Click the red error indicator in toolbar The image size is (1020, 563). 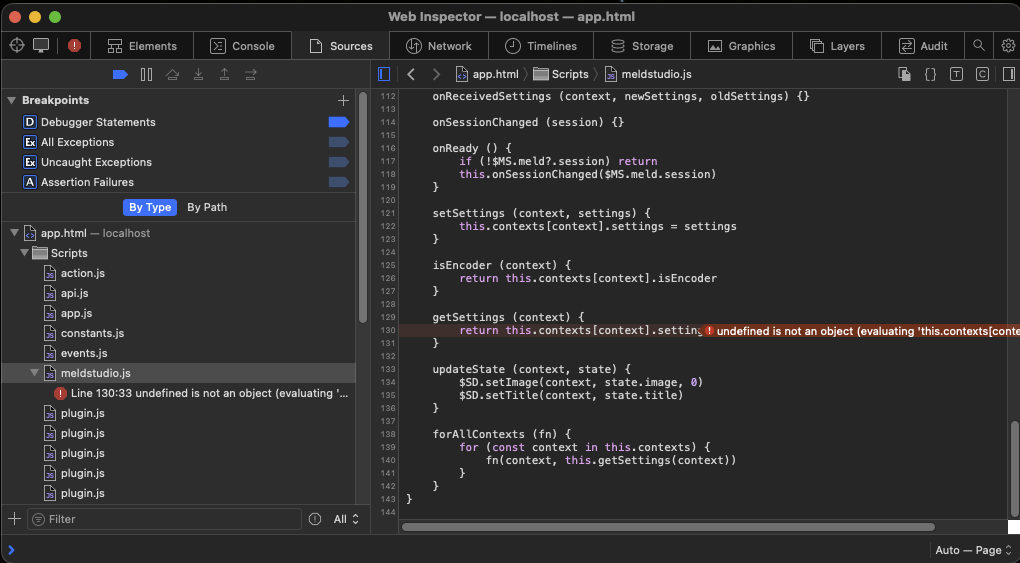pyautogui.click(x=75, y=45)
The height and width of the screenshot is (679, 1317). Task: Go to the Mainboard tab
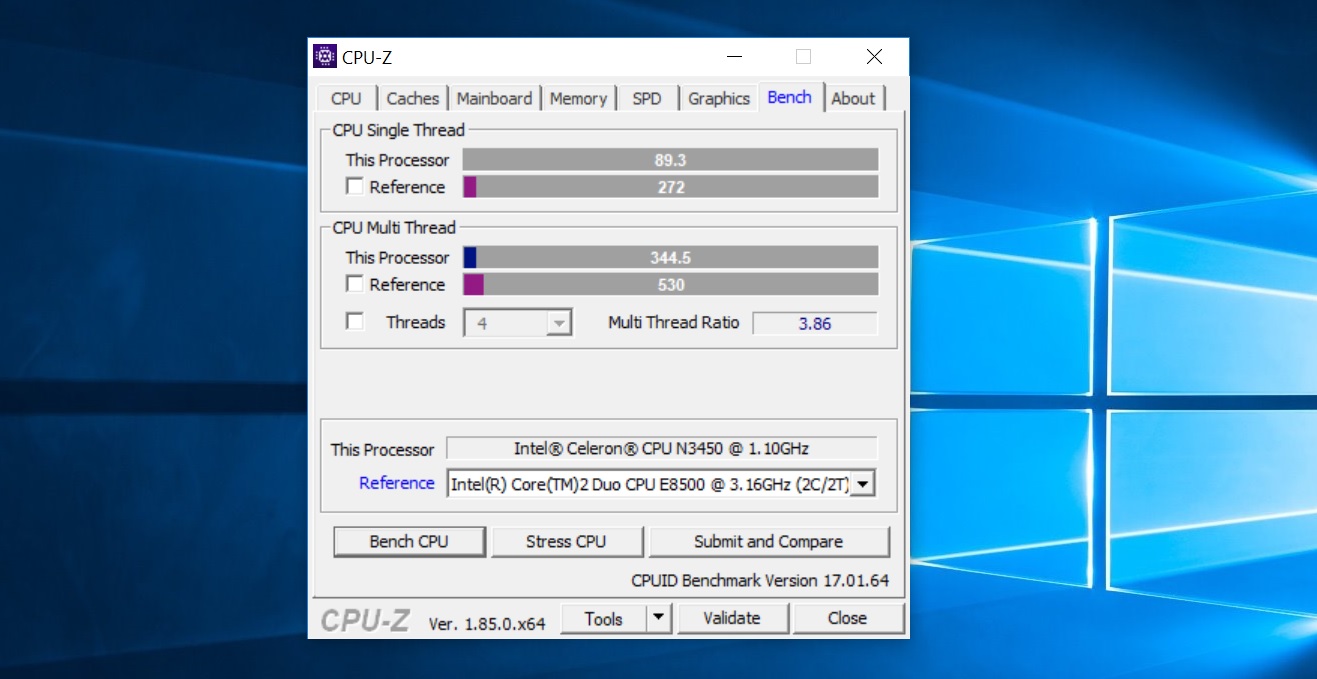[x=494, y=98]
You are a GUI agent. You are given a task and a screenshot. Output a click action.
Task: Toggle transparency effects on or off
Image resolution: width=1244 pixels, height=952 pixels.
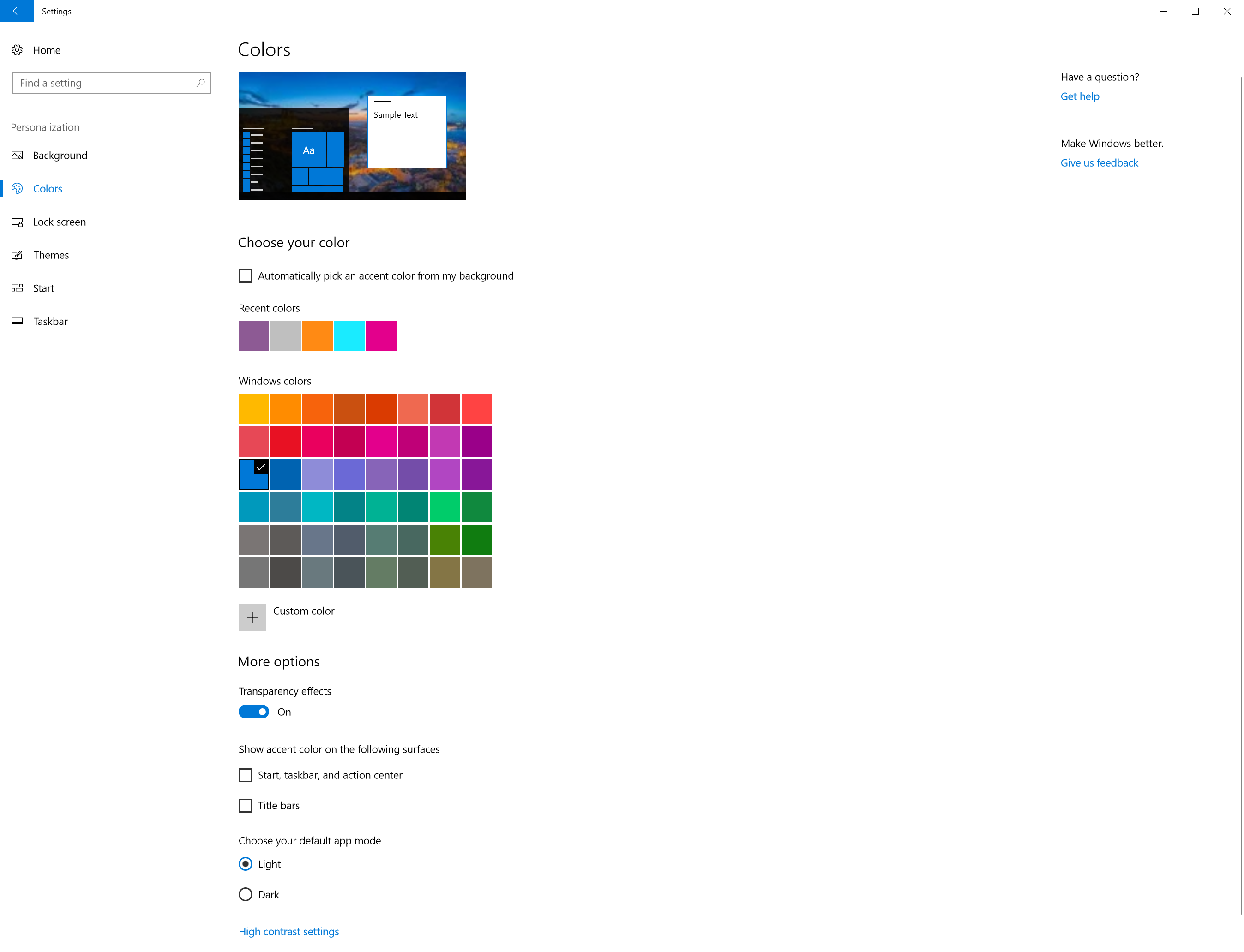click(254, 711)
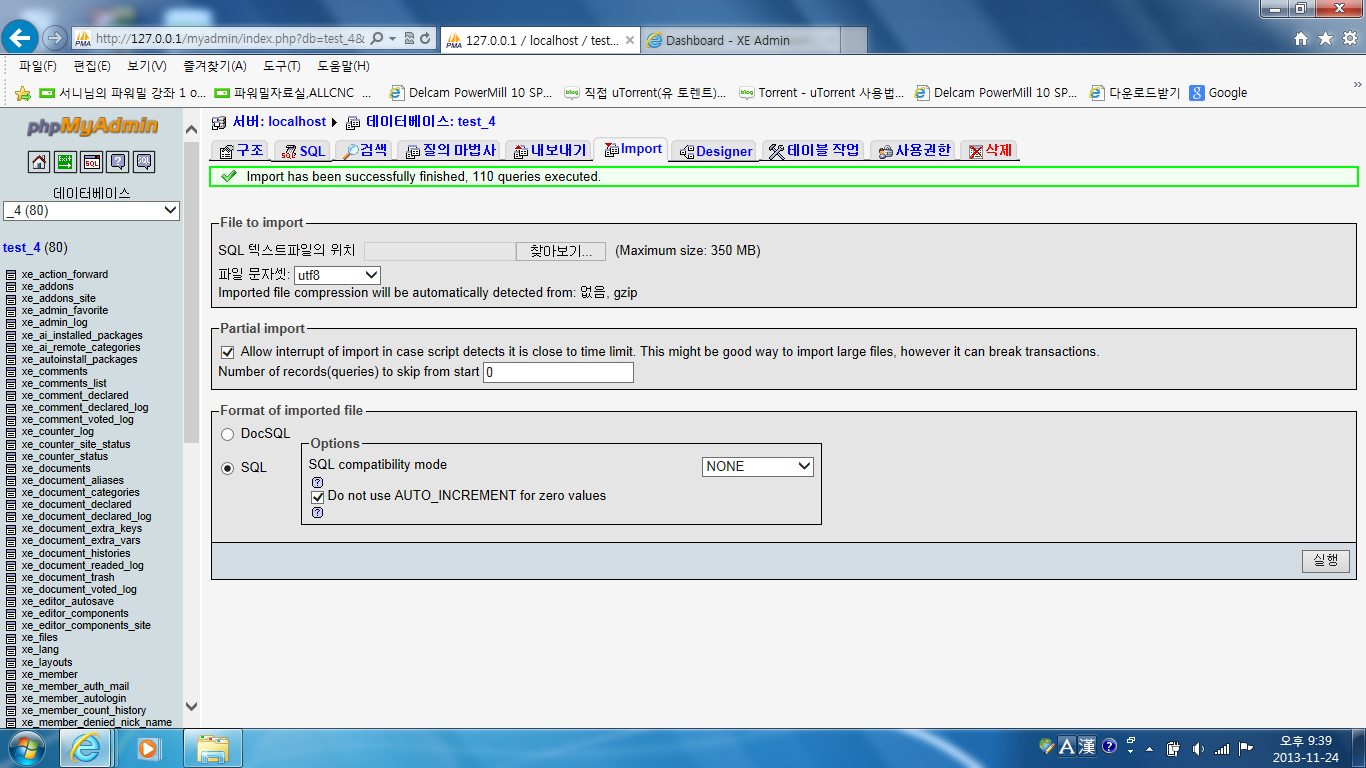The image size is (1366, 768).
Task: Click the records to skip input field
Action: click(x=557, y=372)
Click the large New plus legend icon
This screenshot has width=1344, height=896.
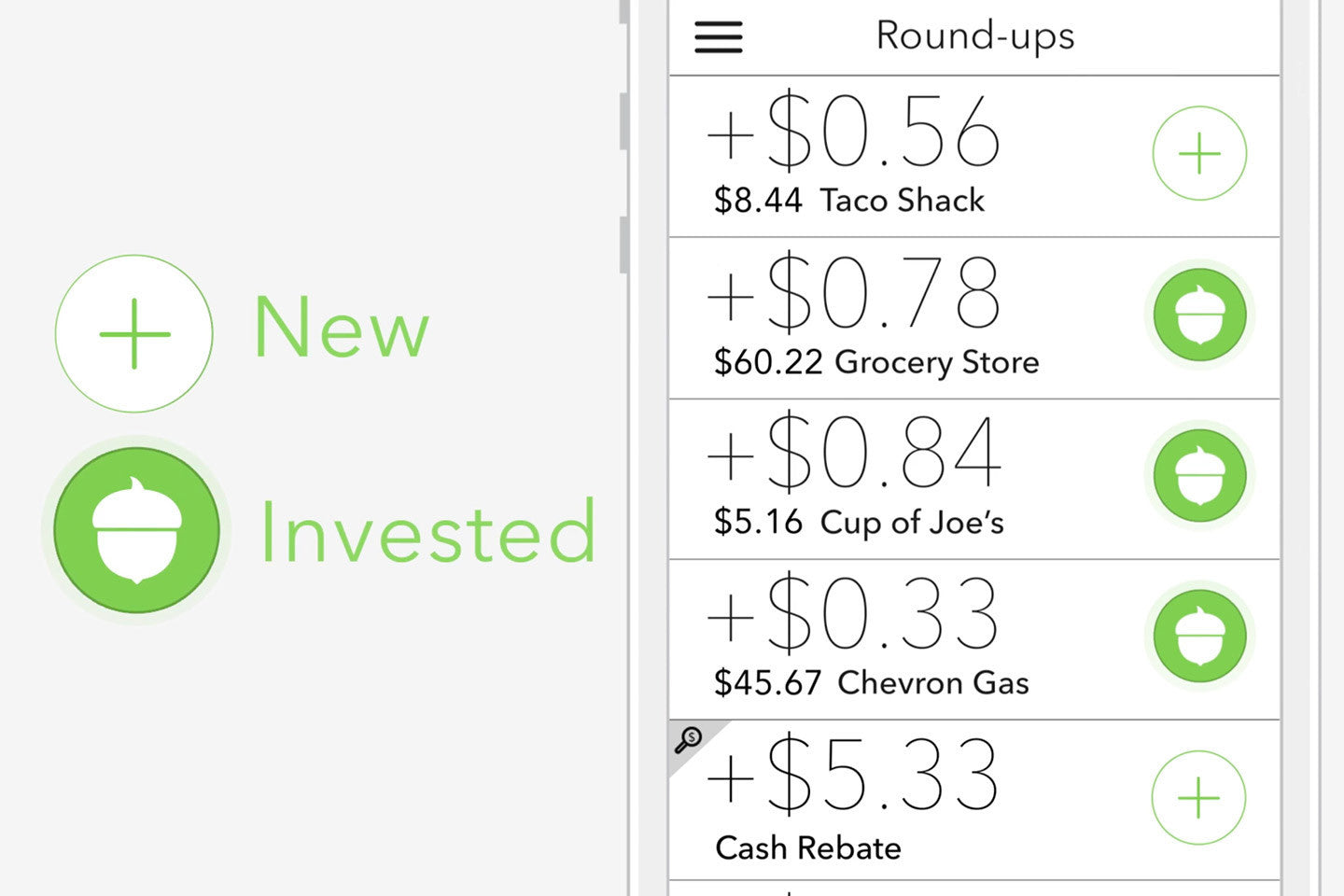coord(134,333)
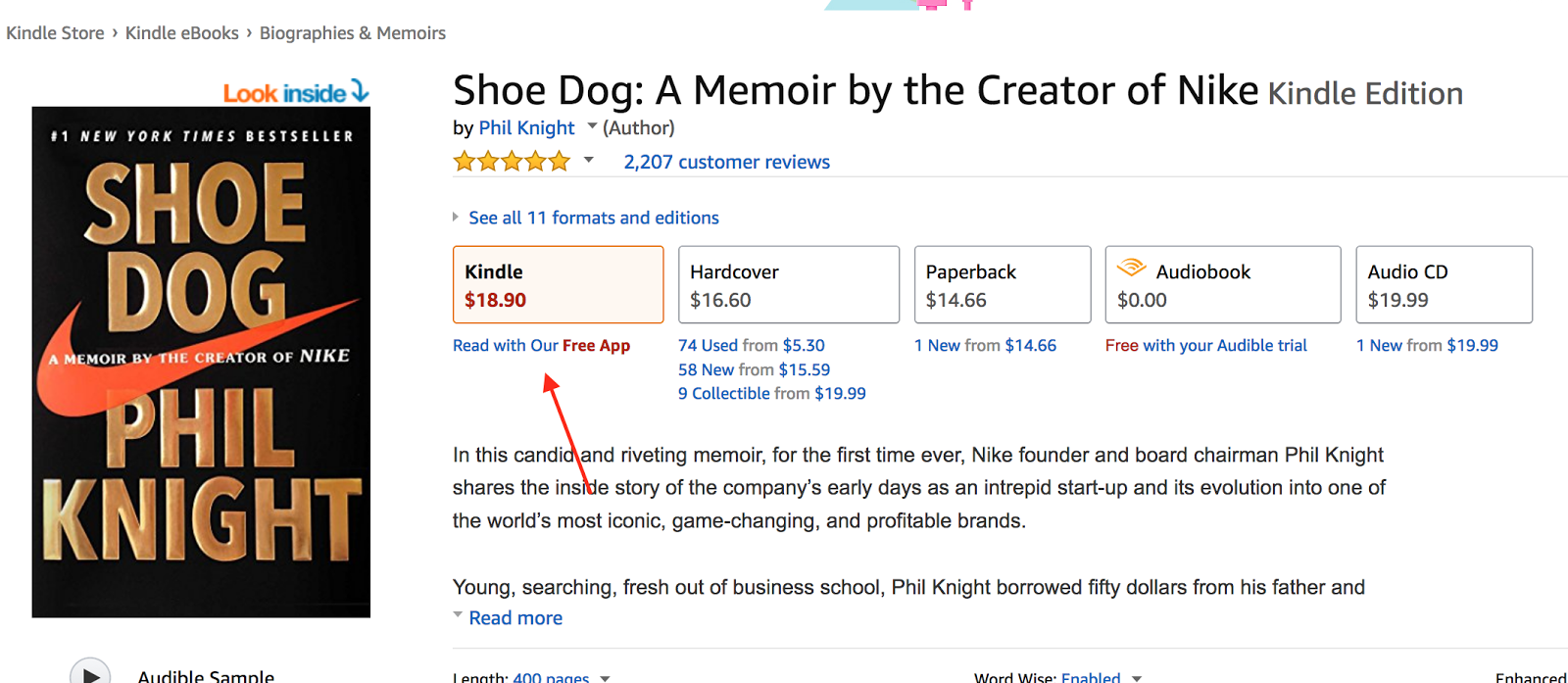The height and width of the screenshot is (683, 1568).
Task: Open the Shoe Dog book cover image
Action: point(201,363)
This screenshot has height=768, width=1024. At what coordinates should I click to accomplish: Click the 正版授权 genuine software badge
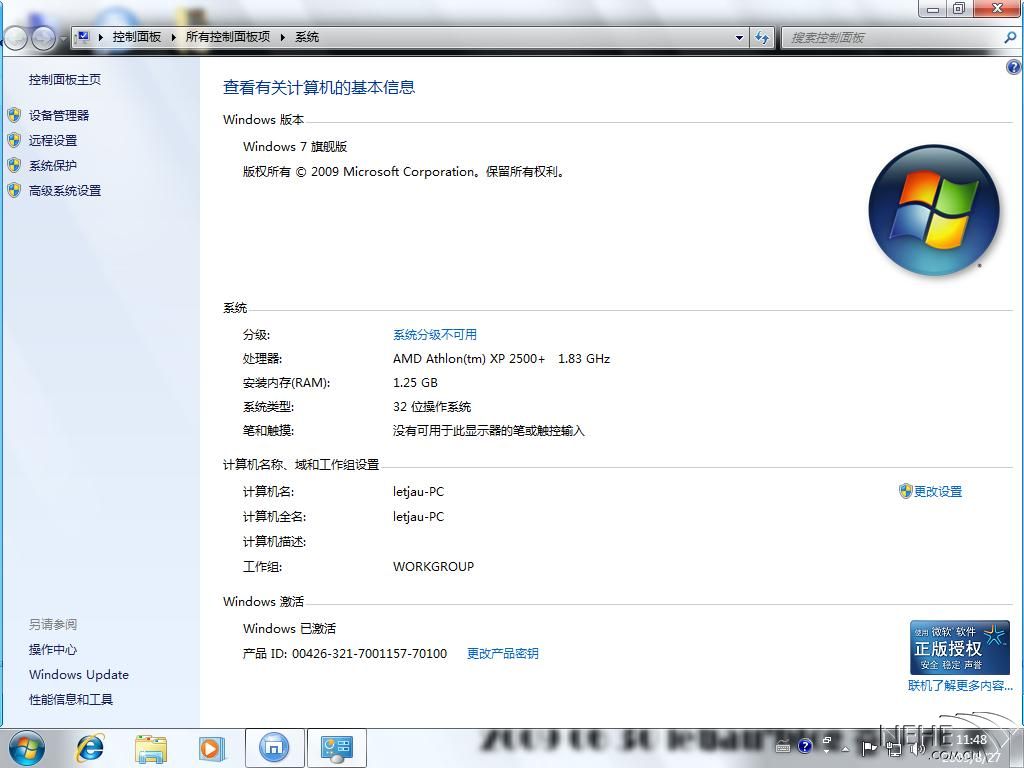959,648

WORK ORDER =
Start with the line above containing "You are a GUI" and end with the line containing "Click the large New plus legend icon". Set down that stretch exactly, without any pictures.

RESPONSE TO THIS TASK =
You are a GUI agent. You are given a task and a screenshot. Output a click action.
Task: Toggle transparency effects on or off
Image resolution: width=1244 pixels, height=952 pixels.
click(254, 711)
The image size is (1366, 768).
Task: Click the records to skip input field
Action: click(x=557, y=372)
Click the large New plus legend icon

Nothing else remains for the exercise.